Rich or poor, every child looks toward summer with an excitement that is unparalleled. A kid from poverty or wealth has expectations about the quality of their summer that is worth interjecting in the debate around academic progress and the gaps that continue to widen. Unlike public policy notes, tweets and perspectives about how the poor repel positive outcomes and experiences in exchange for a dependent lifestyle of public supports; little thought is paid to the summer months and its impact upon student achievement.

Summer is no picnic for the poor. Families scramble to figure out day care and after school care while balancing an already out of balance budget. Extra food has to be purchased; a baby sitter hired or a bouncing schedule between friends and family has to be arranged on top of work and the responsibilities that brings.  

Then there is the stress of expectation from the kids. Summer, whether affordable or not, is seen as a time for fun, exploration and experimentation. Dependent upon age, there is the expectation of summer employment- even if there are no jobs and no one is hiring, family vacations, sleep overs, swimming pools, summer camps and just hanging out with friends at amusement parks or other public places. Little regard is given to the economies of their families, kids who are poor dream of the same summer experiences as any other kid. When asked to write about their summer, they want bragging rights that will out do every kid in class. No kid wants to say, “I did nothing.” There is no brag in that.

What then is the real game changer about summer break? How does it contribute to low scholastic scores and disengaged students? It is said that kids in poverty can fall up to three years behind their peers after grammar school and that summer break is the major culprit. Teachers grow increasingly frustrated at the decline in competency after summer break with so many of their youngest kids returning in need of remedial study instead of a plunge forward building on former educational gains.

The issue at hand has very little to do with raw talent, ability or aptitude in general, and everything to do with what happens during summer break. Resources are key when contrasting poor kids to their wealthier counterparts; there is a striking difference between summer experiences that aid in them staying on course academically. For poor kids accessibility, affordability and mobility are the deal breakers.  

Access to summer camps and travel cost- a freight they cannot afford.  A visit to a museum is out of the question, there are no museums if they live rurally, oftentimes than not, and neither is there swimming pools nor summer camps. So, the reality of summer and learning is that their mobility is restricted. It is bound by their inability to move beyond their own communities; communities that lack the fiscal strength to provide what is needed so all of their kids have summer stories they can brag about.    

Rich kids in contrast do have the luxury of travel. They can afford to go camping and to summer camps as well as enjoy technologies that enrich on all scales of learning. All of this is done over the summer and in time to meet the new demands of learning a new school year brings. And it’s not just their money; it is the power of the social capital of their parents and their network of friends, colleagues and other associates who wield power and influence.  

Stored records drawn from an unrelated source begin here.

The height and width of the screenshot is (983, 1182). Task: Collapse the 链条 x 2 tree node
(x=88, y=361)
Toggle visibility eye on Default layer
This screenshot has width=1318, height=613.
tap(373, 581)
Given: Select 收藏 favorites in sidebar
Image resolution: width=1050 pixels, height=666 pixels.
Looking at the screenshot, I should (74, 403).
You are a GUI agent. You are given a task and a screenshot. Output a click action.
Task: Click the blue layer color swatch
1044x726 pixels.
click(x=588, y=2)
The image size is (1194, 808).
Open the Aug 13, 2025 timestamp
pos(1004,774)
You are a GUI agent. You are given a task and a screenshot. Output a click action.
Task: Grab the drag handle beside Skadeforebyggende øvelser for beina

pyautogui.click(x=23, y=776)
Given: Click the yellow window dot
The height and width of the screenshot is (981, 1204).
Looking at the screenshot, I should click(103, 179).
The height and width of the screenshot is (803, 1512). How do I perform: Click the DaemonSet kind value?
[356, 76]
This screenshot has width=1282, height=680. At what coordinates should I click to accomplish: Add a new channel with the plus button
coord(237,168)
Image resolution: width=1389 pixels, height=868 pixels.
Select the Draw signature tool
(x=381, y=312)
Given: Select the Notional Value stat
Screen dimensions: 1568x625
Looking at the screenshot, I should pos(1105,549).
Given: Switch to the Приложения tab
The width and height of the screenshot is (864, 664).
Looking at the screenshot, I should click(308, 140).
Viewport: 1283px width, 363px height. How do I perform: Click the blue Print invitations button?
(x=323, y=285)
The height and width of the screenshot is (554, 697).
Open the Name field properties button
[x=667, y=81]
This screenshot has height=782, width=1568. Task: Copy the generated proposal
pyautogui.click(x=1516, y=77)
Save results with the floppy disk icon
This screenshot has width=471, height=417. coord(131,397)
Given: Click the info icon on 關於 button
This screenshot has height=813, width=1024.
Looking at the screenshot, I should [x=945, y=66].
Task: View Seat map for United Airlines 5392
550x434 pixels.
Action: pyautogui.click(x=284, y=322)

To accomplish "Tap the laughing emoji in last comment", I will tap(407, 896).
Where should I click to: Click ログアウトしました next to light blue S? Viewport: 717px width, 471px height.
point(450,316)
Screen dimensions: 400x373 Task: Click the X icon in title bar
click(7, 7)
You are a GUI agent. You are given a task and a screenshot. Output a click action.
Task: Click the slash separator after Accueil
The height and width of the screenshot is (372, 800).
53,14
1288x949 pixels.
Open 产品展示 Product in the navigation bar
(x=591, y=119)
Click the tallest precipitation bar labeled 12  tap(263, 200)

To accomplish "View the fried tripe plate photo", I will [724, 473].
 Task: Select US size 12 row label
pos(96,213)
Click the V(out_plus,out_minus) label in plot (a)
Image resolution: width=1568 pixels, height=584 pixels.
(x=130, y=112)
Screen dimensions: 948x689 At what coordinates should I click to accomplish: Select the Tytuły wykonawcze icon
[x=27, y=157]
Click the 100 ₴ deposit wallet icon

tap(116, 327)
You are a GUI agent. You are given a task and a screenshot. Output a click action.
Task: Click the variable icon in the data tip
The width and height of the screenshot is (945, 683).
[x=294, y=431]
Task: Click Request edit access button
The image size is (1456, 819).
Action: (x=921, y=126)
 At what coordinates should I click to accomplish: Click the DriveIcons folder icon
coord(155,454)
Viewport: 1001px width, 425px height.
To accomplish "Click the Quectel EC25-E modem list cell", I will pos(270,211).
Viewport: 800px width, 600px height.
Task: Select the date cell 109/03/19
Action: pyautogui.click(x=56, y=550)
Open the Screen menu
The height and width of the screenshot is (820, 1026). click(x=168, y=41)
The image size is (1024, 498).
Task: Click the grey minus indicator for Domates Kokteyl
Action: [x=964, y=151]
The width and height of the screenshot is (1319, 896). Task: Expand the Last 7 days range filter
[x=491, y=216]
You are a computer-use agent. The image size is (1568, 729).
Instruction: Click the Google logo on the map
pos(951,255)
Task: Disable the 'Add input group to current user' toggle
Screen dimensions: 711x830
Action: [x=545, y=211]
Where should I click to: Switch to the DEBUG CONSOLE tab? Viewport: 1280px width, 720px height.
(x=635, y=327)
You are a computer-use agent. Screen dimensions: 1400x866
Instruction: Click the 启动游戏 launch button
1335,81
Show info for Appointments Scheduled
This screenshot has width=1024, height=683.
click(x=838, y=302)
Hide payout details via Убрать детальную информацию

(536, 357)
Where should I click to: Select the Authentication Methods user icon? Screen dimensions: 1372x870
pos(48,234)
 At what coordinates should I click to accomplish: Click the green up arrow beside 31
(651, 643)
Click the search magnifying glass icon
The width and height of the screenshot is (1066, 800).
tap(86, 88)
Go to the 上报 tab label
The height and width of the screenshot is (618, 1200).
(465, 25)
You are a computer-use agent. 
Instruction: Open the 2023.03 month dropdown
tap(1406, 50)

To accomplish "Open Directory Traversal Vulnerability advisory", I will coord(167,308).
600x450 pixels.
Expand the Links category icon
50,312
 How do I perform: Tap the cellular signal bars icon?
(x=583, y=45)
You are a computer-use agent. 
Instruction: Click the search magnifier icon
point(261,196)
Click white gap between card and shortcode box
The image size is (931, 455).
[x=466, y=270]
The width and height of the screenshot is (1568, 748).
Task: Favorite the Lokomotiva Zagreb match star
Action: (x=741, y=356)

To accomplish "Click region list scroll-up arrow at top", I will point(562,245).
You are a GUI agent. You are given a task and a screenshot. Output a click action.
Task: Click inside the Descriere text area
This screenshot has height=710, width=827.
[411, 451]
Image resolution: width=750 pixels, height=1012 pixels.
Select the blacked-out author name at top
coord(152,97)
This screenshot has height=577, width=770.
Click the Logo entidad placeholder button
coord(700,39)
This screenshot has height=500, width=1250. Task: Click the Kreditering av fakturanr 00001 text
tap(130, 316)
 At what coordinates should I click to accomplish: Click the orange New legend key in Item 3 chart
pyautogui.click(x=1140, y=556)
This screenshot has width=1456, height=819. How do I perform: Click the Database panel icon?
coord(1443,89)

Should more affluent kids enjoy incredible summers full of access, affordability and mobility? The answer is yes a million times over. Their parents have worked hard to provide for them to have incredible opportunities, and they should do just that. However, what must be attended to is the degree of difference in educational gains that schools have to deal with after summer break. We all know that there are educational disparities.

Closing the achievement gap is an ongoing work. Being attentive to public policy that facilitates the sustaining of and the widening of the gap is an observation that needs a response. It has been found that summer breaks are deal breakers for kids and in particular, those who are poor and face the brutality of poverty. How then do we respond to summer in a way that equips every child with new opportunities to grow academically? This is a relevant question that every policy maker, and every community must address.  

Kids in school are members of community. They exist to provide future leadership that is visionary and transformative. Determining how to intervene in their lives is easy. Figuring out the resources is another. If a “whole community” context is used, finding means to provide them with access, affordability and mobility during summer break becomes less of an issue. It is when the burden to resolve is on the shoulders of a few, that everything falters under the weight of it and at the end, our kids begin another year of school answering the question, “How was your summer,” with the response “I did nothing.”